In a nutshell, Facebook has ditched the Navigation Drawer pattern that it popularized. Instead it has migrated to the Tab Bar navigation pattern that was present since the very first iPhone.

This really shows how much thought went into the original iPhone UI, and how much they got right the first time.

As for reasons why the Navigation Drawer was not a good idea for Facebook, let me give my thoughts;

  1. To serve as a global Navigation Element, the Navigation Drawer has to be present at all times. However, the position of the Navigation Drawer button is the same as the “Back button” (or the “Up button” in Google’s weird terminology) and hence the two cannot coexist. If you want to display a “Back button”, you can’t display a Navigation Drawer. Hence the Navigation Drawer is relegated to the root-levels of the app navigation hierarchy and cannot be used in deeper levels. Essentially, the Navigation Drawer cannot be used for global navigation.
  2. The contents of the Navigation Drawer are hidden. Therefore, features that are only accessible from it will tend not to be noticed by many users. That is why in the previous design, Facebook put the more important menu items in the Action Bar (top bar) as well. Naturally this causes confusion because the same buttons are present in multiple locations but it’s better than losing large amounts of user enagagement.
  3. Since the Navigation Drawer is used mostly at the root-level pages, you could easily use a root page instead. Instead of sliding the Navigation Drawer from the left, you could simply provide a Back Button and show the list of menu items as a separate page. Since everybody is familiar with the Back Button, it becomes very natural for users.

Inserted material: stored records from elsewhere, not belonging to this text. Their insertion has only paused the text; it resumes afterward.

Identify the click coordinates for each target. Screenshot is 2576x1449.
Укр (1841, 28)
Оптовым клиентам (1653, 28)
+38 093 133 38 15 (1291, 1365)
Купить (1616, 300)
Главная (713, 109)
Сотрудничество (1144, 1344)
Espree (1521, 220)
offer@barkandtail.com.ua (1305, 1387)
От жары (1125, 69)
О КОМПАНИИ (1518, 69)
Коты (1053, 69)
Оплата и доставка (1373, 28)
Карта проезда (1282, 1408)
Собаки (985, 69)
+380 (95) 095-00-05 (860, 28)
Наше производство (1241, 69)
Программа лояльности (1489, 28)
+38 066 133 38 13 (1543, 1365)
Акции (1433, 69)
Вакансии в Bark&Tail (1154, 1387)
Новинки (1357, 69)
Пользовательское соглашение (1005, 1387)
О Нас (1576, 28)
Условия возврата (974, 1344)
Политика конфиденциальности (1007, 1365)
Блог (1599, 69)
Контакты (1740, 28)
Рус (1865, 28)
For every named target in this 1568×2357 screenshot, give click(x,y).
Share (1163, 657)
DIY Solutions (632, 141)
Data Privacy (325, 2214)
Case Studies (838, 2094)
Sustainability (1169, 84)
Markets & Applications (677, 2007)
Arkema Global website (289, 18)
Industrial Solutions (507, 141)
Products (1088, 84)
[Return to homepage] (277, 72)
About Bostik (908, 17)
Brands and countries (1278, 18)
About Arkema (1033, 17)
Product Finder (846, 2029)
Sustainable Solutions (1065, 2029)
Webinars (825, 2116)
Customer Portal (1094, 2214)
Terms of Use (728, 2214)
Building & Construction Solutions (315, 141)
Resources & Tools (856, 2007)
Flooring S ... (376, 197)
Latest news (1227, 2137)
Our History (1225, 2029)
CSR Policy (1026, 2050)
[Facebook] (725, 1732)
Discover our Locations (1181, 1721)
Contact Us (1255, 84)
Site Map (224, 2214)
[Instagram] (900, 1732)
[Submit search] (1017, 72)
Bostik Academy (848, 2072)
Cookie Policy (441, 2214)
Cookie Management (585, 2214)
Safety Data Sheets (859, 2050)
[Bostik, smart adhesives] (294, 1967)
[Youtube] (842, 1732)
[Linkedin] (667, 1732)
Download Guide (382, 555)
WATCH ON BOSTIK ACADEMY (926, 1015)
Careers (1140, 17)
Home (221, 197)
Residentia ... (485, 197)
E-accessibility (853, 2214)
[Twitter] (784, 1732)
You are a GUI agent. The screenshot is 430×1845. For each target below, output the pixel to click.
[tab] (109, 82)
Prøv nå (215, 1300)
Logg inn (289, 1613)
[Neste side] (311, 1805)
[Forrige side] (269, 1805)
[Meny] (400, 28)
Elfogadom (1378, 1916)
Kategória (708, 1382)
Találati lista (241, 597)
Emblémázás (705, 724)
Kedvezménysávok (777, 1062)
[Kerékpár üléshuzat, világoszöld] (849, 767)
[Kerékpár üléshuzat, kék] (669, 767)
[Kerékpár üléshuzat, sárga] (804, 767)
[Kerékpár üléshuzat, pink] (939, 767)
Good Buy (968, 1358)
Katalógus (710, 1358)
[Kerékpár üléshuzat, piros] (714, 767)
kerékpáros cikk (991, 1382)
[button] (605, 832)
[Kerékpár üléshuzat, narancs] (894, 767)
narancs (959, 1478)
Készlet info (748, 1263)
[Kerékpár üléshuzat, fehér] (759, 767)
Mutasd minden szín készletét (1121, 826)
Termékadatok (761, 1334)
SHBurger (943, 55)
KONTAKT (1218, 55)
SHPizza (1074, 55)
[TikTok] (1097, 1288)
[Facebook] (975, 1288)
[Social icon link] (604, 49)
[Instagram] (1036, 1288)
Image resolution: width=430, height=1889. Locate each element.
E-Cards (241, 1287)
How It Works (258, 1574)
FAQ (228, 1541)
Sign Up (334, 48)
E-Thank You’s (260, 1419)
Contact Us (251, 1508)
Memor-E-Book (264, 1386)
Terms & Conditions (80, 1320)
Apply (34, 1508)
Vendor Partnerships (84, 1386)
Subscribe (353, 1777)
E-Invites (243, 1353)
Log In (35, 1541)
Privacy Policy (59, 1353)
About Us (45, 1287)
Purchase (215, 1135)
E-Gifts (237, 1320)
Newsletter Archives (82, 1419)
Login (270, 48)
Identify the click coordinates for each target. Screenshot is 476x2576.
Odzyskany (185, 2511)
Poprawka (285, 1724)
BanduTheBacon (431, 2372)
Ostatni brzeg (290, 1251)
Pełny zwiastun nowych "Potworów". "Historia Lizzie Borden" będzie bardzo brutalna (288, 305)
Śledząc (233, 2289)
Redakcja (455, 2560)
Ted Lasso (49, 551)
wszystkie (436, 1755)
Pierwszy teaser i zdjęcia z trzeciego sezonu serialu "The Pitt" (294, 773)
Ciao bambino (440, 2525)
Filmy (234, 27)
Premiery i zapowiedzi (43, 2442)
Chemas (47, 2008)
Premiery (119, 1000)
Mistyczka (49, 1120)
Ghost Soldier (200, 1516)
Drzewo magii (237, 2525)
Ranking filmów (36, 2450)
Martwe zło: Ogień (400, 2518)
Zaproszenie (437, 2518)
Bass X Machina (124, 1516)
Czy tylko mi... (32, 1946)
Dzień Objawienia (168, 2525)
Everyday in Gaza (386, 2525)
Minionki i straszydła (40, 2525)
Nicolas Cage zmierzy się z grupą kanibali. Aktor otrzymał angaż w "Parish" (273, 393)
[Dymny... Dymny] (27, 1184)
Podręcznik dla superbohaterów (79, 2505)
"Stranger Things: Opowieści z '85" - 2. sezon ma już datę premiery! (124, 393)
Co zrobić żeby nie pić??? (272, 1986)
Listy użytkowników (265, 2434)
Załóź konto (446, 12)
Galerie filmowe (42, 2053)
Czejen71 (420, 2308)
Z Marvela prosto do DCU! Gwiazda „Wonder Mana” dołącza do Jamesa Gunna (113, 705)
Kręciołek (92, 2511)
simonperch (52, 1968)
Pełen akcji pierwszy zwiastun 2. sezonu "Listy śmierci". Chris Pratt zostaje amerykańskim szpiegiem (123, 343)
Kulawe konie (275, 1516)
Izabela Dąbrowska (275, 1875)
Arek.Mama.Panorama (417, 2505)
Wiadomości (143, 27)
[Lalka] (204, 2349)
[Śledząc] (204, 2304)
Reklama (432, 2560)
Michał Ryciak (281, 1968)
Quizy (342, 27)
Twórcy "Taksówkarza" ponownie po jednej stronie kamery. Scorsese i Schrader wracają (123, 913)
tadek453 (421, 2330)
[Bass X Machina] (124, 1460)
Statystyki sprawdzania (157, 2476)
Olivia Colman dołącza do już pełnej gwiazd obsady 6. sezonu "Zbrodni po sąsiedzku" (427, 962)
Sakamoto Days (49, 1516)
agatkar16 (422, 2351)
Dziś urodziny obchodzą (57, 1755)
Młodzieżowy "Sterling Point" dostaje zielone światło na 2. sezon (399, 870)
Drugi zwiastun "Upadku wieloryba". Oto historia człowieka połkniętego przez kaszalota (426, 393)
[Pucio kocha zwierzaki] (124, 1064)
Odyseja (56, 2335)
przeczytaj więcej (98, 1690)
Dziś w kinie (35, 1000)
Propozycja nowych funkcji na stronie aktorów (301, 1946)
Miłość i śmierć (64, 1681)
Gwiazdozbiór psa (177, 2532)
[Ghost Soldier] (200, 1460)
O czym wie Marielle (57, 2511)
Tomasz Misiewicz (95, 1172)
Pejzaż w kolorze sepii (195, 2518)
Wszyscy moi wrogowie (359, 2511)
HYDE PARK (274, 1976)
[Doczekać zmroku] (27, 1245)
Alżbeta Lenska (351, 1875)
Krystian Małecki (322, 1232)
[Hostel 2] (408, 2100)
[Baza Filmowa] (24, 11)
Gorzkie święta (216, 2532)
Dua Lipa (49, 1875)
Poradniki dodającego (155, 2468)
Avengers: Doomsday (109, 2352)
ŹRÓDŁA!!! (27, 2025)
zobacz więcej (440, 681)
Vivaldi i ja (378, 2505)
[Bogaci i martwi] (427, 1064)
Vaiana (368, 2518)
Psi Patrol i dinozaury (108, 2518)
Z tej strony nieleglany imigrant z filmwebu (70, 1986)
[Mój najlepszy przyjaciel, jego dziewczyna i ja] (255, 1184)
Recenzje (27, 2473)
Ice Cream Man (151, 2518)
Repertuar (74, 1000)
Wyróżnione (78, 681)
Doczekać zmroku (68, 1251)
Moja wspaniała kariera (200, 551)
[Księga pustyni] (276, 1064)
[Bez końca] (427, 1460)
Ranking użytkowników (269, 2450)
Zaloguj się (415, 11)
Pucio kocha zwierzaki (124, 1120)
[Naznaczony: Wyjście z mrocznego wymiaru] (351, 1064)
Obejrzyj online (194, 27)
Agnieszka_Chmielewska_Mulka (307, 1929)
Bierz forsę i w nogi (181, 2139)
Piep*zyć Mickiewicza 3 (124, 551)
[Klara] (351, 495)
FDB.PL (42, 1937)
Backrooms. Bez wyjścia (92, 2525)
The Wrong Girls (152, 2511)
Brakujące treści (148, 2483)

Items 1. and 2. are closely related and have very much to do with the feeling of being “lost” within an app’s hierarchy. Regarding 1., having a global navigation visible at all times makes it easy to get back “out of the woods” so you always feel safe. Without one, you would have to tap the back button many times, and you probably have no idea how may taps you need. Unless your app hierarchy is shallow, you need global navigation at all times. As for 2., if the contents are hidden, users are not going to quickly learn what features your app provides. You should help users learn as quickly as possible by showing the list of important features often.